What to produce: Repeat every record exactly.

------ Data records ------

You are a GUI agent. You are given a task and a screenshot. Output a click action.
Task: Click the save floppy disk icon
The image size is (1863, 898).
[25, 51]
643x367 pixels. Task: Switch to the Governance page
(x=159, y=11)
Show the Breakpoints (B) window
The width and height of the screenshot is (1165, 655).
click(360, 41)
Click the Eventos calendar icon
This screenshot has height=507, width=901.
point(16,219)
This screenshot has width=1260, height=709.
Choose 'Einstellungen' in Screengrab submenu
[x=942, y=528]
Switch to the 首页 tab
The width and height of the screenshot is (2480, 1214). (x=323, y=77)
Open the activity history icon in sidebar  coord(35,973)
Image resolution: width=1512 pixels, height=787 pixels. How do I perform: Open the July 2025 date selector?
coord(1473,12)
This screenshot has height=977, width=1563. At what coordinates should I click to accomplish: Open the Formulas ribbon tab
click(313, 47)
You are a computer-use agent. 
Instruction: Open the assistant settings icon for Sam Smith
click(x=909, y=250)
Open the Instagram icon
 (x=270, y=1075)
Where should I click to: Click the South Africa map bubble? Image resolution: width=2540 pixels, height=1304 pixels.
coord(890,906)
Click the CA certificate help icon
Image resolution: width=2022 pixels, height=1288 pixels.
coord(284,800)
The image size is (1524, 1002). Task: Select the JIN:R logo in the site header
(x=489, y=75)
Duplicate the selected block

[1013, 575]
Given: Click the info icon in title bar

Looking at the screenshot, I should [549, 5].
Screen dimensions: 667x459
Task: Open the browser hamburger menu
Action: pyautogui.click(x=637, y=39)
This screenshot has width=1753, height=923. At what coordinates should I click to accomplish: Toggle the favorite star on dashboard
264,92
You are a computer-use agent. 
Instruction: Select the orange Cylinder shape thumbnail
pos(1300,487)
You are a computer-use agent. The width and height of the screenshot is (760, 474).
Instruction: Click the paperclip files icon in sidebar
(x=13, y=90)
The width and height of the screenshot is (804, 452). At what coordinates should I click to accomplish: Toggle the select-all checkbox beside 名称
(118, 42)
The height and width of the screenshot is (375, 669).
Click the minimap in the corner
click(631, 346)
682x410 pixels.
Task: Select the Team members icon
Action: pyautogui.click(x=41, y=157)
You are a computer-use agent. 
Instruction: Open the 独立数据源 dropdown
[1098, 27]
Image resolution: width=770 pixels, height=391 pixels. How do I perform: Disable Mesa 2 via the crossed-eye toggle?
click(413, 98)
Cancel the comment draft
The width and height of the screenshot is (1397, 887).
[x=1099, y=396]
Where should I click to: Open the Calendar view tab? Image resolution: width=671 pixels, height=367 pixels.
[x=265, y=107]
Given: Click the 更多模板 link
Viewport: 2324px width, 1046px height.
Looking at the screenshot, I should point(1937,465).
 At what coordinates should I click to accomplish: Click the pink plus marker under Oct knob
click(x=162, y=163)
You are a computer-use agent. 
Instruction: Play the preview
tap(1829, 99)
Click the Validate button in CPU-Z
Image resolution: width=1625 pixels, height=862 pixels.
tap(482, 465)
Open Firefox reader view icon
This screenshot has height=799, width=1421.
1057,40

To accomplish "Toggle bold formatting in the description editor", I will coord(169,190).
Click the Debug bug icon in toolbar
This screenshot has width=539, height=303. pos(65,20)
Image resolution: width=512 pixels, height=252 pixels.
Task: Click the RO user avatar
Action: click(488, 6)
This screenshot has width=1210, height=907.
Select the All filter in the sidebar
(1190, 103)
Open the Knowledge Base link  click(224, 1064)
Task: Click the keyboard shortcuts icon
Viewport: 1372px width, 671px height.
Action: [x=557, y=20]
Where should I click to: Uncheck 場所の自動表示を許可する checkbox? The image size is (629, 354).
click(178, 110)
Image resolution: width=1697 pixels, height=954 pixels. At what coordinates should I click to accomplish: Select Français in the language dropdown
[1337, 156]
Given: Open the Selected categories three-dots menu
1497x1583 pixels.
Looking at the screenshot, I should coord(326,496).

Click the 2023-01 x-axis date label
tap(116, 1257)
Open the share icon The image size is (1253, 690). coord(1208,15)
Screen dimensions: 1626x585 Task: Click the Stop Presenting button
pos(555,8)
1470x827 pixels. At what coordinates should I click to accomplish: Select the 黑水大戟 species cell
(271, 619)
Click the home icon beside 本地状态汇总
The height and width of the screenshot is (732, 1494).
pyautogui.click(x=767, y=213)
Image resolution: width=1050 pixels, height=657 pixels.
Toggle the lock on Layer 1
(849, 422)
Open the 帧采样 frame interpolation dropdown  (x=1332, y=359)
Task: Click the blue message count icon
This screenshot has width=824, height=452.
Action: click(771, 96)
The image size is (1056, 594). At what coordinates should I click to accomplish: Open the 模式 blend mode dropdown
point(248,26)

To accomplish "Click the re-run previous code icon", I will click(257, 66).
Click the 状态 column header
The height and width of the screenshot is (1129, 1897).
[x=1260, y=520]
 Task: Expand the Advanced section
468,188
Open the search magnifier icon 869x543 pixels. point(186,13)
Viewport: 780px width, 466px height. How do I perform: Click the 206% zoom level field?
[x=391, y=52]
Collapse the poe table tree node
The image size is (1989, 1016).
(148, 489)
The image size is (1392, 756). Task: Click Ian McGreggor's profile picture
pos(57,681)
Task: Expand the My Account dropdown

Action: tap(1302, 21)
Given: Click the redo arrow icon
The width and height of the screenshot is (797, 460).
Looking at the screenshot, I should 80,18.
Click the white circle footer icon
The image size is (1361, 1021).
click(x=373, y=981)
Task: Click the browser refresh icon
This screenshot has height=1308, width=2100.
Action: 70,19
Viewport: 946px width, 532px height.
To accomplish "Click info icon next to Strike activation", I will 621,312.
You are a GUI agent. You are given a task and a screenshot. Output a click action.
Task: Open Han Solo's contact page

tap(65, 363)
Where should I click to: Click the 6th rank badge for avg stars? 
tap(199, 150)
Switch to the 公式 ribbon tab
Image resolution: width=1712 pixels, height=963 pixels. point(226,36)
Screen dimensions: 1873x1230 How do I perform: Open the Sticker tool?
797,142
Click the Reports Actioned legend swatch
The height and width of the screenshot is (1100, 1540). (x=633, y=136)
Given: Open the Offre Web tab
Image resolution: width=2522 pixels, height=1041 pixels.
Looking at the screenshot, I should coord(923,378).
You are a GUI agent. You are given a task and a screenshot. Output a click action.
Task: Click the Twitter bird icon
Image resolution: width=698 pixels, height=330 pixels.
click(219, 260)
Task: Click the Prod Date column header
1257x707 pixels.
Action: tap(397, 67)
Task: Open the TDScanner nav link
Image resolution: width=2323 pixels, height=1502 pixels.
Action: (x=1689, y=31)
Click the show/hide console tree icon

------

Solution:
You are a GUI agent. You are given a task and a screenshot. Output a click action.
Task: Click the save floppy disk icon
The image size is (1863, 898).
[25, 51]
643x367 pixels. Task: Switch to the Governance page
(x=159, y=11)
Show the Breakpoints (B) window
The width and height of the screenshot is (1165, 655).
click(360, 41)
Click the Eventos calendar icon
This screenshot has height=507, width=901.
point(16,219)
This screenshot has width=1260, height=709.
Choose 'Einstellungen' in Screengrab submenu
[x=942, y=528]
Switch to the 首页 tab
The width and height of the screenshot is (2480, 1214). (x=323, y=77)
Open the activity history icon in sidebar  coord(35,973)
Image resolution: width=1512 pixels, height=787 pixels. How do I perform: Open the July 2025 date selector?
coord(1473,12)
This screenshot has height=977, width=1563. At what coordinates should I click to accomplish: Open the Formulas ribbon tab
click(313, 47)
You are a computer-use agent. 
Instruction: Open the assistant settings icon for Sam Smith
click(x=909, y=250)
Open the Instagram icon
 (x=270, y=1075)
Where should I click to: Click the South Africa map bubble? Image resolution: width=2540 pixels, height=1304 pixels.
coord(890,906)
Click the CA certificate help icon
Image resolution: width=2022 pixels, height=1288 pixels.
coord(284,800)
The image size is (1524, 1002). Task: Select the JIN:R logo in the site header
(x=489, y=75)
Duplicate the selected block

[1013, 575]
Given: Click the info icon in title bar

Looking at the screenshot, I should [549, 5].
Screen dimensions: 667x459
Task: Open the browser hamburger menu
Action: pyautogui.click(x=637, y=39)
This screenshot has width=1753, height=923. At what coordinates should I click to accomplish: Toggle the favorite star on dashboard
264,92
You are a computer-use agent. 
Instruction: Select the orange Cylinder shape thumbnail
pos(1300,487)
You are a computer-use agent. The width and height of the screenshot is (760, 474).
Instruction: Click the paperclip files icon in sidebar
(x=13, y=90)
The width and height of the screenshot is (804, 452). At what coordinates should I click to accomplish: Toggle the select-all checkbox beside 名称
(118, 42)
The height and width of the screenshot is (375, 669).
Click the minimap in the corner
click(631, 346)
682x410 pixels.
Task: Select the Team members icon
Action: pyautogui.click(x=41, y=157)
You are a computer-use agent. 
Instruction: Open the 独立数据源 dropdown
[1098, 27]
Image resolution: width=770 pixels, height=391 pixels. How do I perform: Disable Mesa 2 via the crossed-eye toggle?
click(413, 98)
Cancel the comment draft
The width and height of the screenshot is (1397, 887).
[x=1099, y=396]
Where should I click to: Open the Calendar view tab? Image resolution: width=671 pixels, height=367 pixels.
[x=265, y=107]
Given: Click the 更多模板 link
Viewport: 2324px width, 1046px height.
Looking at the screenshot, I should point(1937,465).
 At what coordinates should I click to accomplish: Click the pink plus marker under Oct knob
click(x=162, y=163)
You are a computer-use agent. 
Instruction: Play the preview
tap(1829, 99)
Click the Validate button in CPU-Z
Image resolution: width=1625 pixels, height=862 pixels.
tap(482, 465)
Open Firefox reader view icon
This screenshot has height=799, width=1421.
1057,40

To accomplish "Toggle bold formatting in the description editor", I will coord(169,190).
Click the Debug bug icon in toolbar
This screenshot has width=539, height=303. pos(65,20)
Image resolution: width=512 pixels, height=252 pixels.
Task: Click the RO user avatar
Action: click(488, 6)
This screenshot has width=1210, height=907.
Select the All filter in the sidebar
(1190, 103)
Open the Knowledge Base link  click(224, 1064)
Task: Click the keyboard shortcuts icon
Viewport: 1372px width, 671px height.
Action: [x=557, y=20]
Where should I click to: Uncheck 場所の自動表示を許可する checkbox? The image size is (629, 354).
click(178, 110)
Image resolution: width=1697 pixels, height=954 pixels. At what coordinates should I click to accomplish: Select Français in the language dropdown
[1337, 156]
Given: Open the Selected categories three-dots menu
1497x1583 pixels.
Looking at the screenshot, I should coord(326,496).

Click the 2023-01 x-axis date label
tap(116, 1257)
Open the share icon The image size is (1253, 690). coord(1208,15)
Screen dimensions: 1626x585 Task: Click the Stop Presenting button
pos(555,8)
1470x827 pixels. At what coordinates should I click to accomplish: Select the 黑水大戟 species cell
(271, 619)
Click the home icon beside 本地状态汇总
The height and width of the screenshot is (732, 1494).
pyautogui.click(x=767, y=213)
Image resolution: width=1050 pixels, height=657 pixels.
Toggle the lock on Layer 1
(849, 422)
Open the 帧采样 frame interpolation dropdown  (x=1332, y=359)
Task: Click the blue message count icon
This screenshot has width=824, height=452.
Action: click(771, 96)
The image size is (1056, 594). At what coordinates should I click to accomplish: Open the 模式 blend mode dropdown
point(248,26)

To accomplish "Click the re-run previous code icon", I will click(257, 66).
Click the 状态 column header
The height and width of the screenshot is (1129, 1897).
[x=1260, y=520]
 Task: Expand the Advanced section
468,188
Open the search magnifier icon 869x543 pixels. point(186,13)
Viewport: 780px width, 466px height. How do I perform: Click the 206% zoom level field?
[x=391, y=52]
Collapse the poe table tree node
The image size is (1989, 1016).
(148, 489)
The image size is (1392, 756). Task: Click Ian McGreggor's profile picture
pos(57,681)
Task: Expand the My Account dropdown

Action: tap(1302, 21)
Given: Click the redo arrow icon
The width and height of the screenshot is (797, 460).
Looking at the screenshot, I should 80,18.
Click the white circle footer icon
The image size is (1361, 1021).
click(x=373, y=981)
Task: Click the browser refresh icon
This screenshot has height=1308, width=2100.
Action: 70,19
Viewport: 946px width, 532px height.
To accomplish "Click info icon next to Strike activation", I will 621,312.
You are a GUI agent. You are given a task and a screenshot. Output a click action.
Task: Open Han Solo's contact page

tap(65, 363)
Where should I click to: Click the 6th rank badge for avg stars? 
tap(199, 150)
Switch to the 公式 ribbon tab
Image resolution: width=1712 pixels, height=963 pixels. point(226,36)
Screen dimensions: 1873x1230 How do I perform: Open the Sticker tool?
797,142
Click the Reports Actioned legend swatch
The height and width of the screenshot is (1100, 1540). (x=633, y=136)
Given: Open the Offre Web tab
Image resolution: width=2522 pixels, height=1041 pixels.
Looking at the screenshot, I should coord(923,378).
You are a GUI agent. You are given a task and a screenshot. Output a click action.
Task: Click the Twitter bird icon
Image resolution: width=698 pixels, height=330 pixels.
click(219, 260)
Task: Click the Prod Date column header
1257x707 pixels.
Action: tap(397, 67)
Task: Open the TDScanner nav link
Image resolution: width=2323 pixels, height=1502 pixels.
Action: (x=1689, y=31)
Click the show/hide console tree icon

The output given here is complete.